In the next article we’ll explore how we can make simple Bayesian models better than complex standard models. We’ll also find out how other types of uncertainty can be exploited to guide training and how to optimise and compare models to find the very best.
Appendix: TensorFlow-Probability Convolutional Layers
If you’ve read the documentation or any papers recently you may have found different ways to tackle Bayesian deep learning. TensorFlow Probability implements two approaches for convolutional layers (more are available for dense layers). The first is the reparameterization layer:
tfp.layers.Convolution2DReparameterization. Reparameterization lets us calculate gradients via a distribution’s most likely value. We therefore manipulate the parameters that describe the distributions instead of the weight values in the neural network. Dealing with distribution parameters means the actual distribution can be ignored and is effectively abstracted away. The parameters describe the distribution can be thought of as stand-ins for the distribution object in the same as paper money stands in for real assets like gold. In both cases a stand in is preferred because it’s more convenient. In training we conveniently avoid the embarrassment of attempting backpropagation through random variables (embarrassing because it doesn’t work¹).
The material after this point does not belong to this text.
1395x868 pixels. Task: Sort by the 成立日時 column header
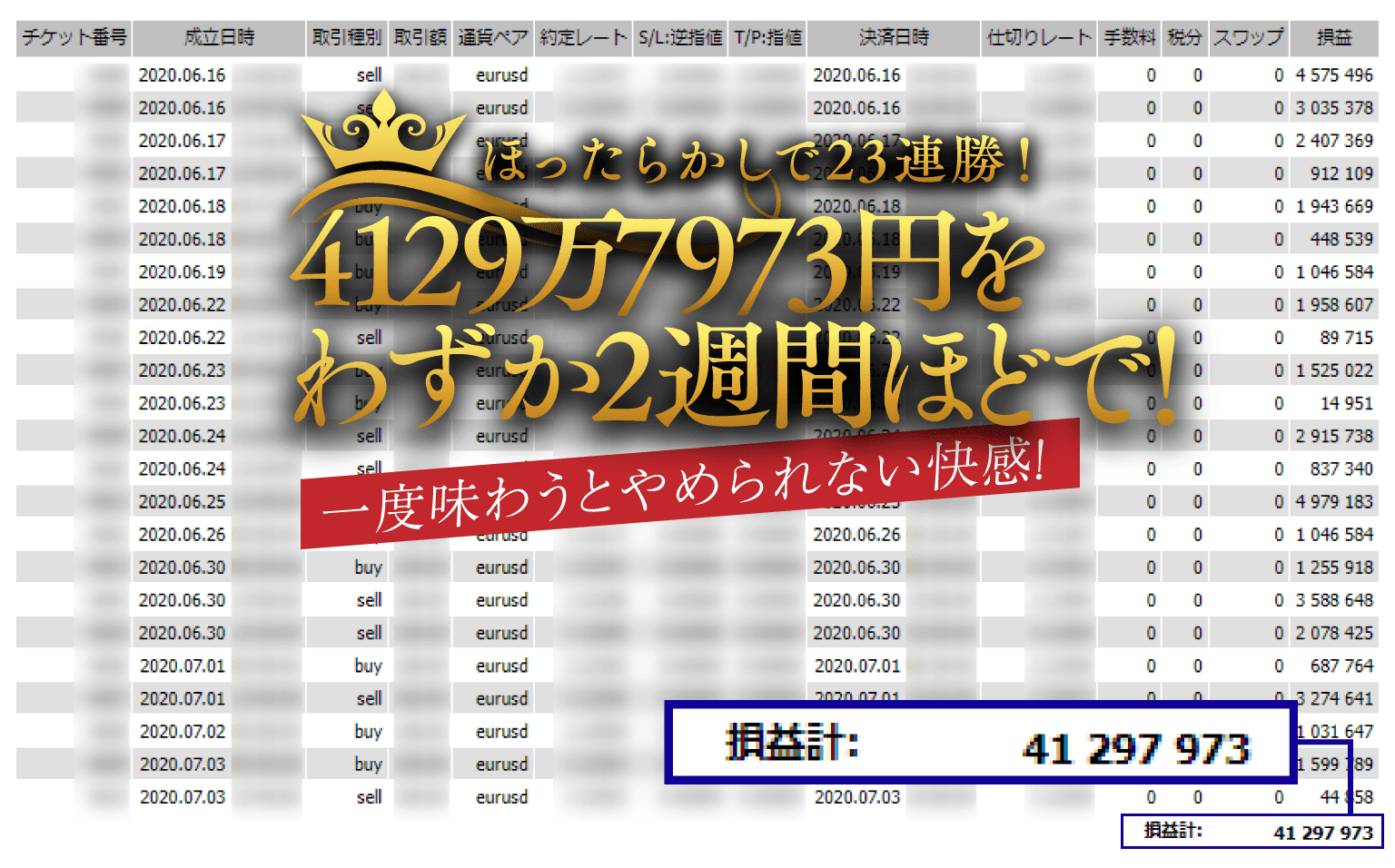tap(219, 37)
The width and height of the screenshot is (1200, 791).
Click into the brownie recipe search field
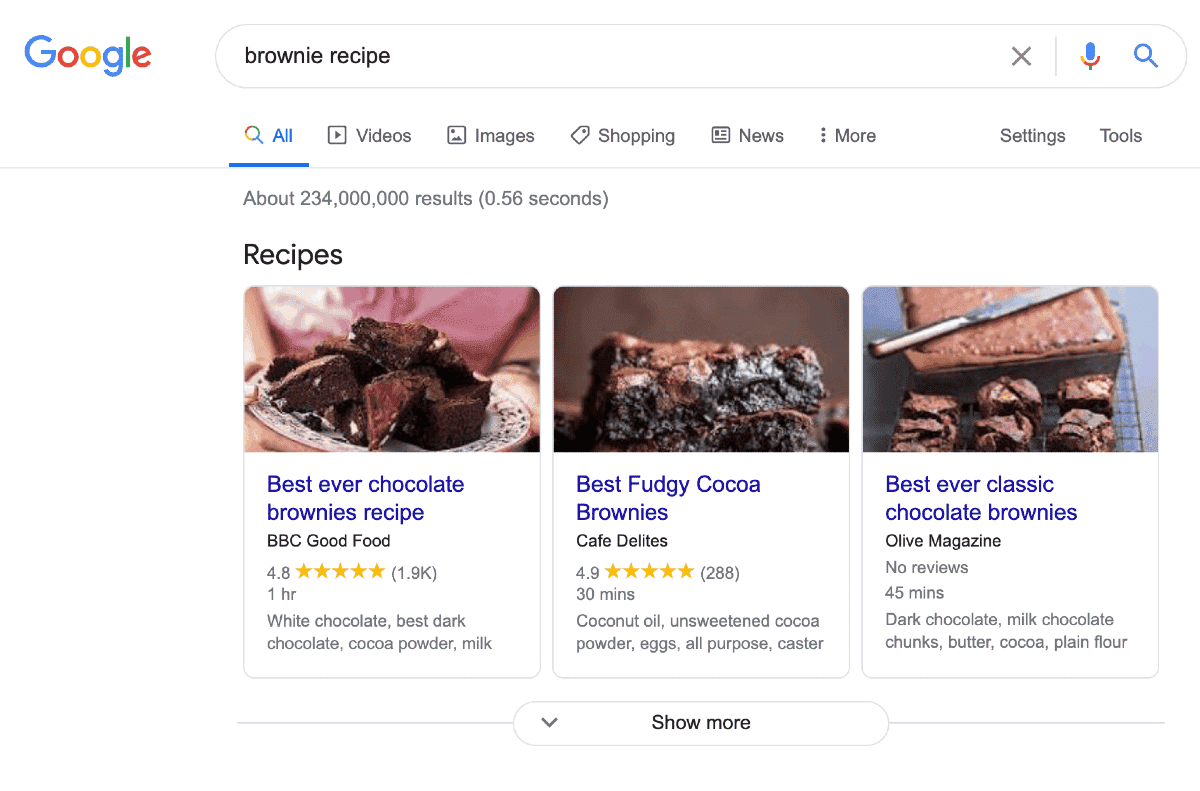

Reparameterization is fast but sadly it suffers from a practical need to set all the weights of examples in a batch to the same value. If weights were individually recorded instead of shared the memory requirements would skyrocket. Sharing weights is efficient but increases variance to make training require more epochs.
The flipout layer: tfp.layers.Convolution2DFlipout takes a different approach. While it’s similar it benefits from a special estimator for loss gradients. This flipout estimator shakes up the weights in a mini-batch to make them more independent of each other. In turn the shake-up reduces variance and requires fewer training epochs than the reparameterization method. But there’s a catch. While flipout needs fewer epochs it actually requires twice as many calculations! Luckily these calculations can be parallelised but we’ll still tend to find a model taking 25–50% longer per epoch (dependant on hardware) even though training requires fewer epochs in total.
¹ Without a reparametrized distribution we break the assumption that taking a large sample gives us a better estimate. While many of us don’t think of training in these terms we’re depending on the assumption all the time. So with reparameterization we describe the change in the most likely value instead of the most likely change in a sample which we can’t predict as the variable isn’t random if we can.